Following an EU Directive, age discrimination at work will be illegal come October 2006. Her Majesty’s Government recently published draft regulations to implement the Directive.
Author: Victoria Parry, Partner, Osborne Clarke
It has finally arrived: protection against age discrimination. Last week the Government published draft regulations on age discrimination. The new laws will come into play in October 2006 but there are some interesting key points: all people (not just people over the age of 41) will have protection against age discrimination. As expected, the prohibited act follows the same pattern as other forms of discrimination. So direct and indirect discrimination will be prohibited as well as harassment and victimisation. It will also cover recruitment, employment, promotion, dismissal and provision of references.
Interestingly there are some fundamental differences in age discrimination. Both direct and indirect discrimination can be justified if the discrimination is proportionate and achieves a legitimate aim. Key legitimate aims for the marketing industry are likely to include:
- encouraging and rewarding loyalty; and
- the need for a reasonable period of employment before retirement.

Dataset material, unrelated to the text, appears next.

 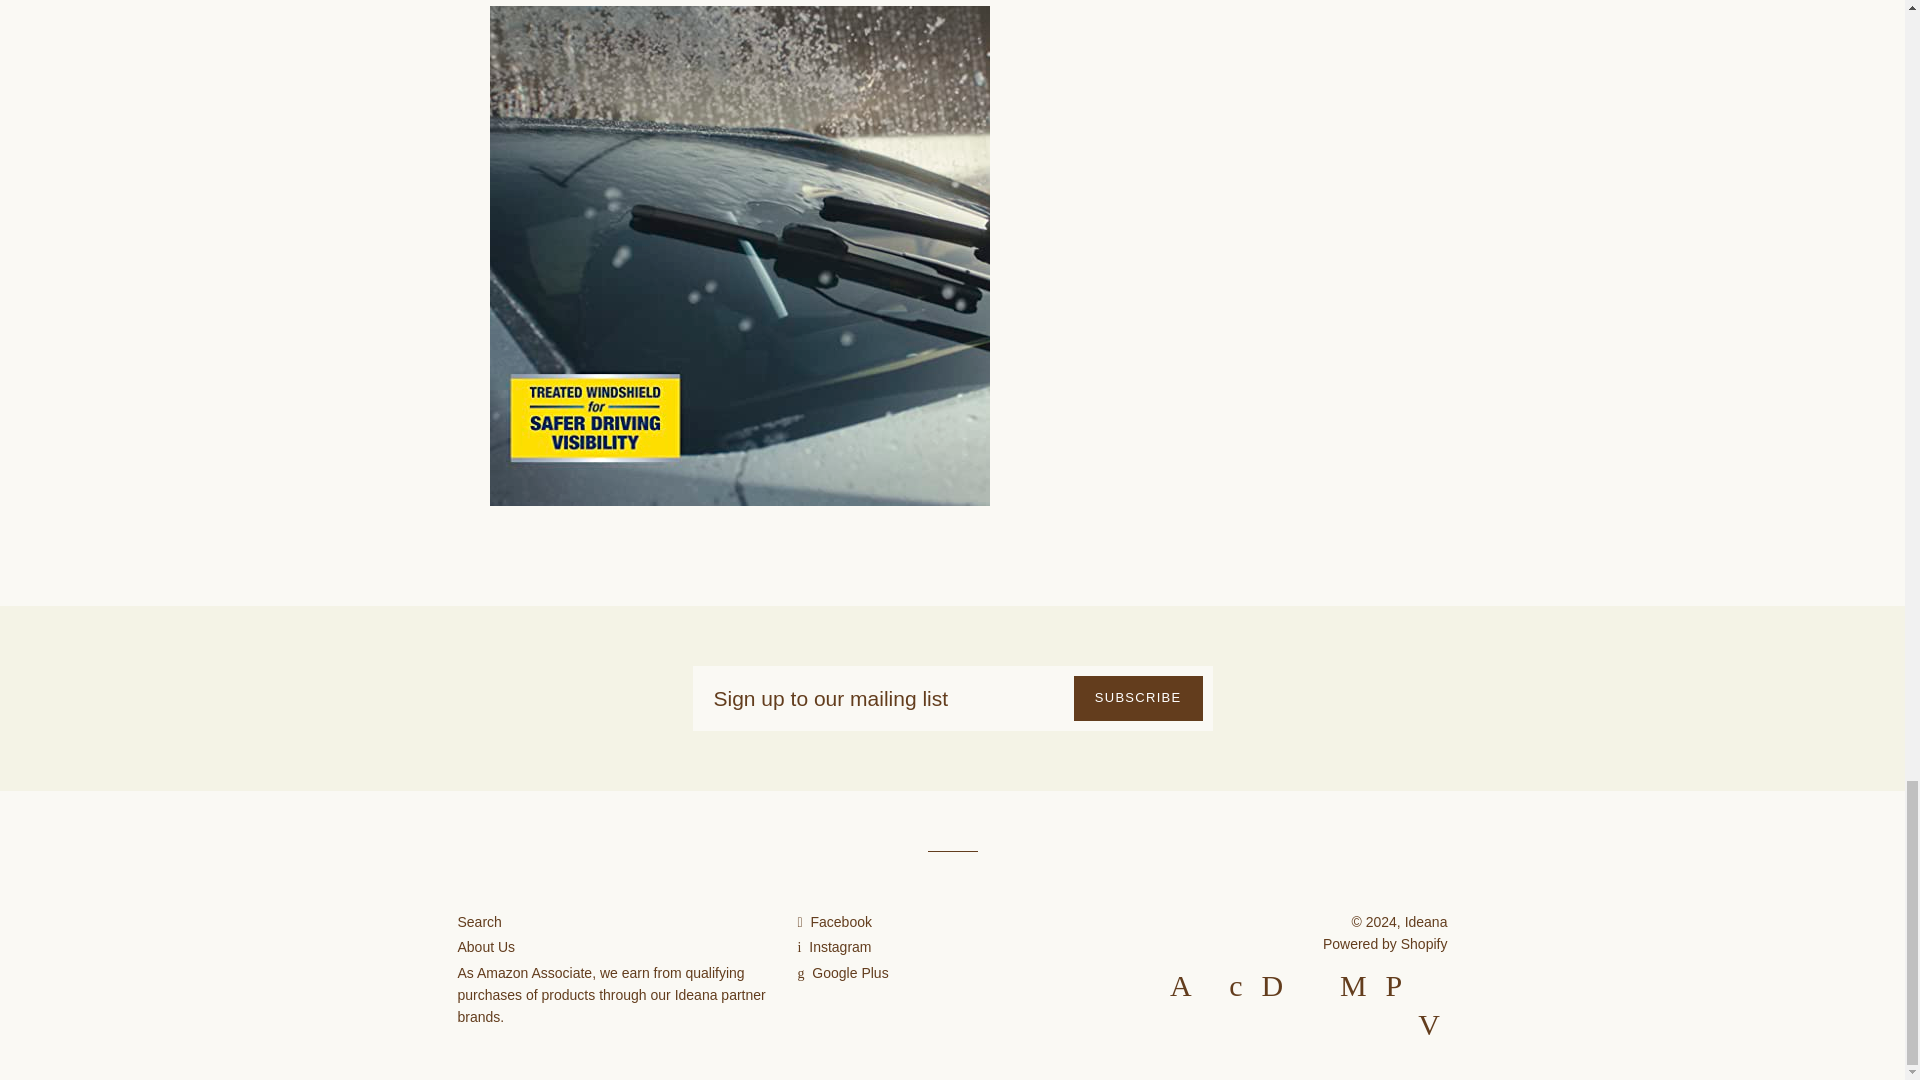 I want to click on Ideana on Facebook, so click(x=834, y=921).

But let's not forget that the discrimination also has to be proportionate. So for example, it may be possible to justify a length of service in setting benefits but if you start having service requirements of above 5 years then you really need to be careful about justification on this point. Any service requirement of 5 years or less will be lawful if it applies to all people doing similar work. For example, it is very common to have an increase in holiday entitlement according to an individual's service with the company. The argument put forward is that this encourages and rewards loyalty. Does it really? It may be worth having a quick recky of the history within your organisation to see whether holiday entitlement really is an issue that will prevent people from moving employment.

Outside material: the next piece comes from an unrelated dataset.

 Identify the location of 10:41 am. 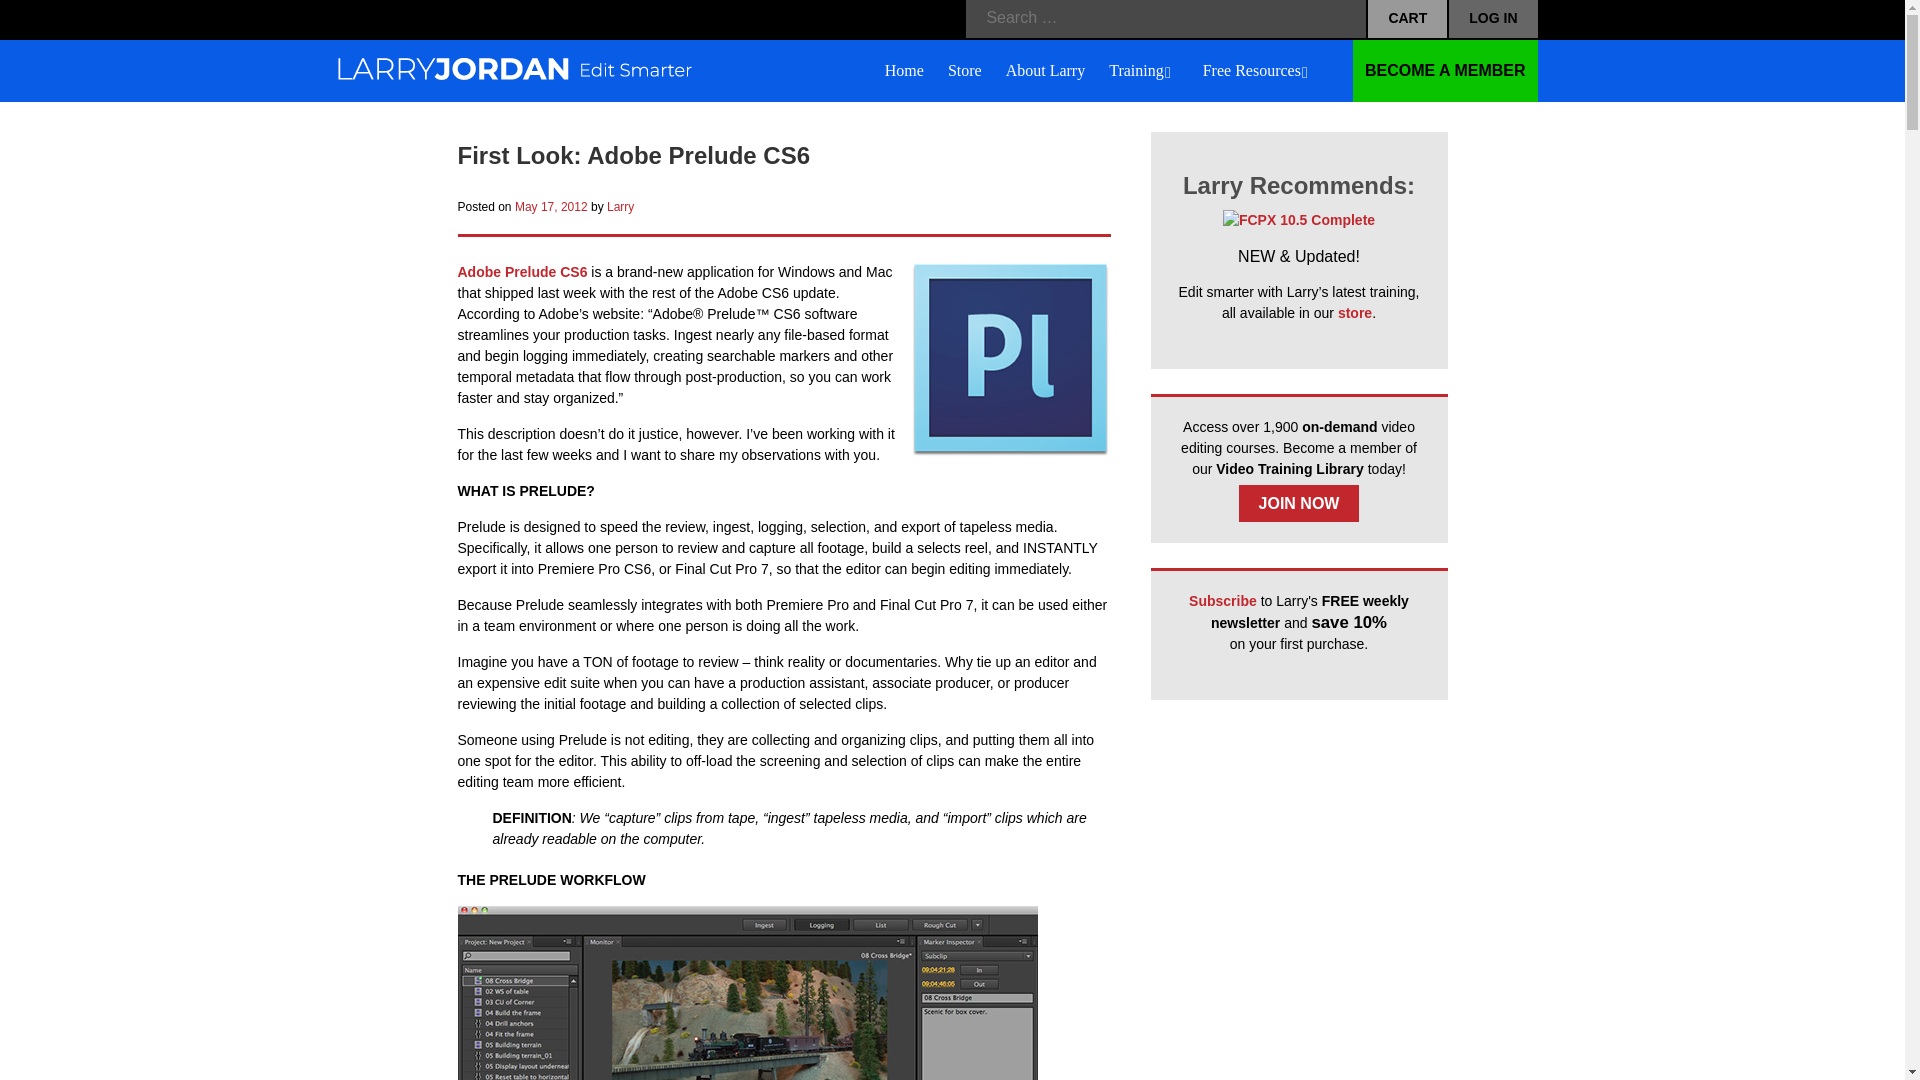
(550, 206).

Particular care needs to be taken when dealing with issues such as sabbaticals where it is common to have a sabbatical "upon reaching your 40th birthday" or after 10 years service. Can you really still justify this?

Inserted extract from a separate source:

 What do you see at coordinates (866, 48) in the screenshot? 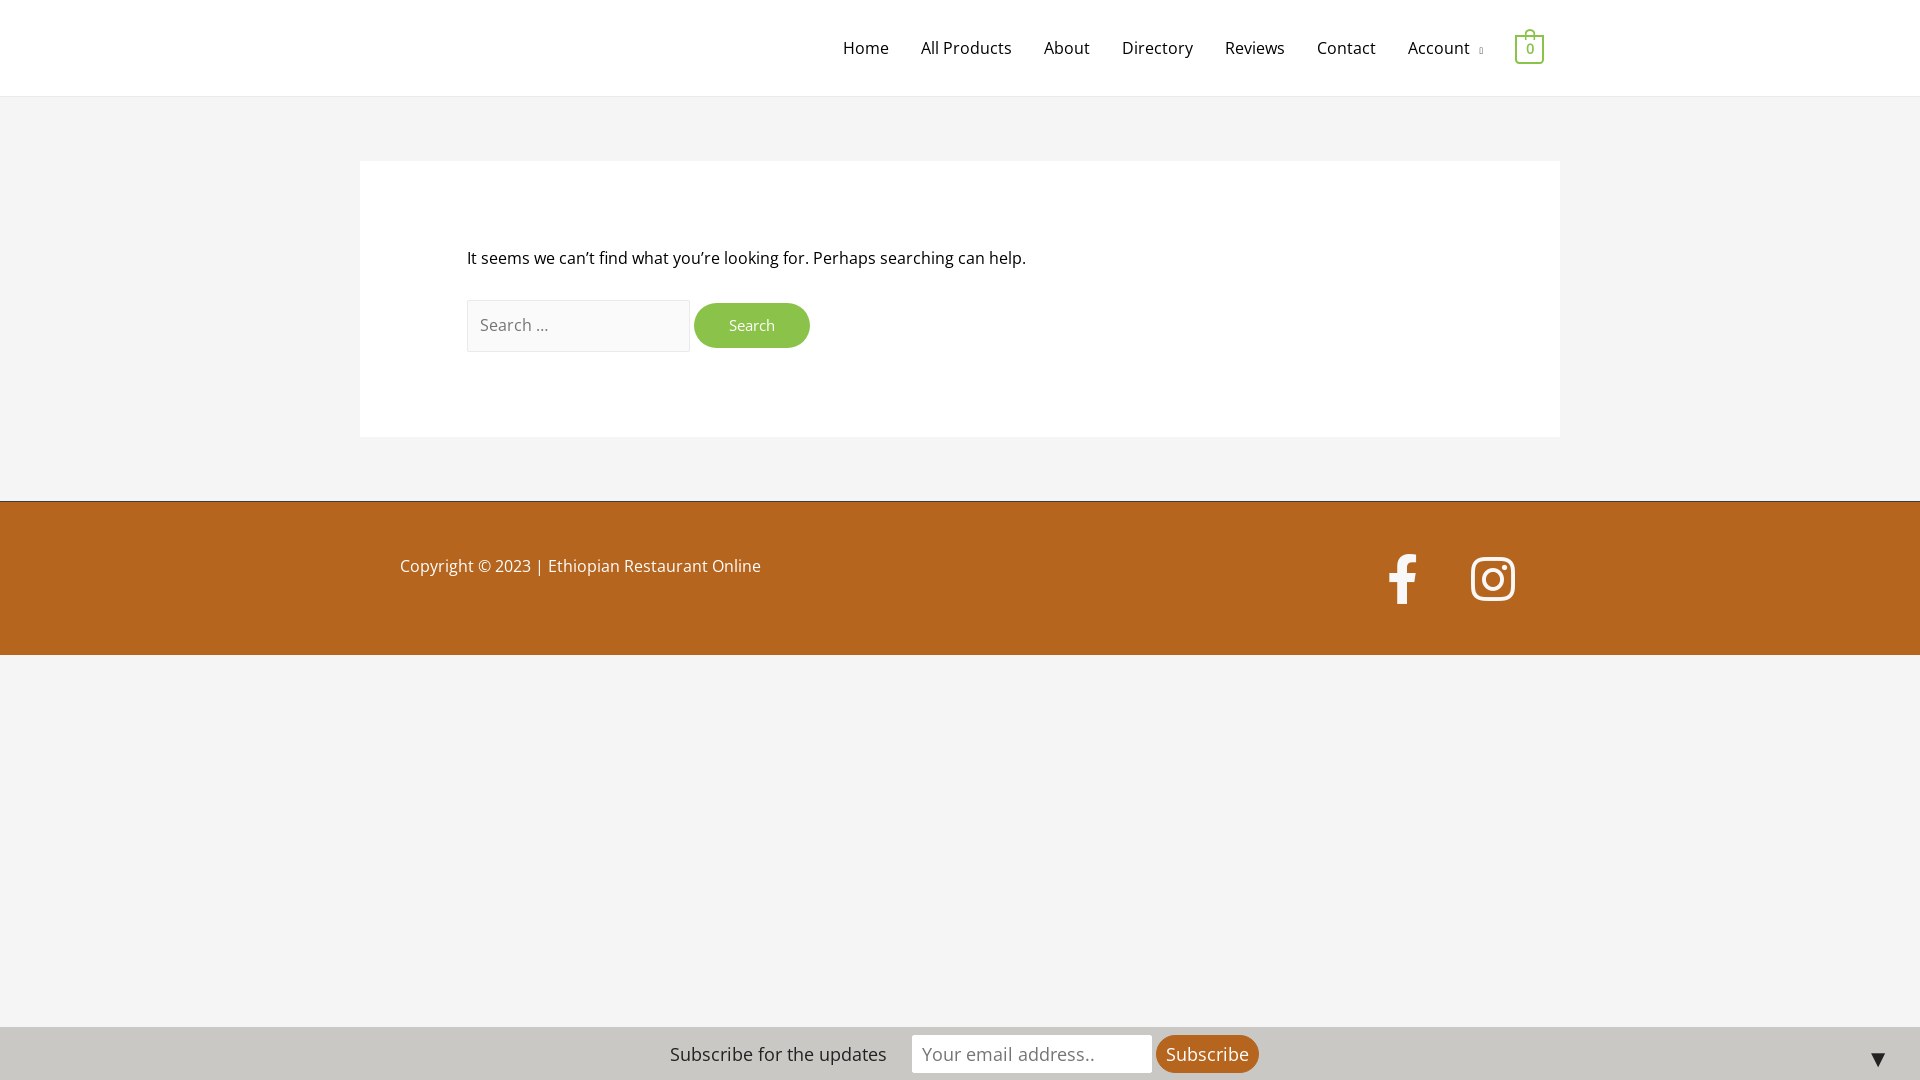
I see `Home` at bounding box center [866, 48].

Retirement ages of over 65 will be lawful. Retirement ages below 65 will be unlawful unless objectively justified. The issue of default retirement ages will be revisited in 2011 to consider whether all retirement ages should be outlawed. It anticipated that employers will have to write to employees within 12 months (and not less than 6 months) of their retirement date. The notification must inform employees of the right to request a continue working. If the employee wants to continue working then the employer must consider this in good faith. You would be required to hold a meeting with the employee and the employee would have a right of appeal against refusal. Also bear in mind the upper age limits for unfair dismissal and redundancy rights will be removed. Further details will follow.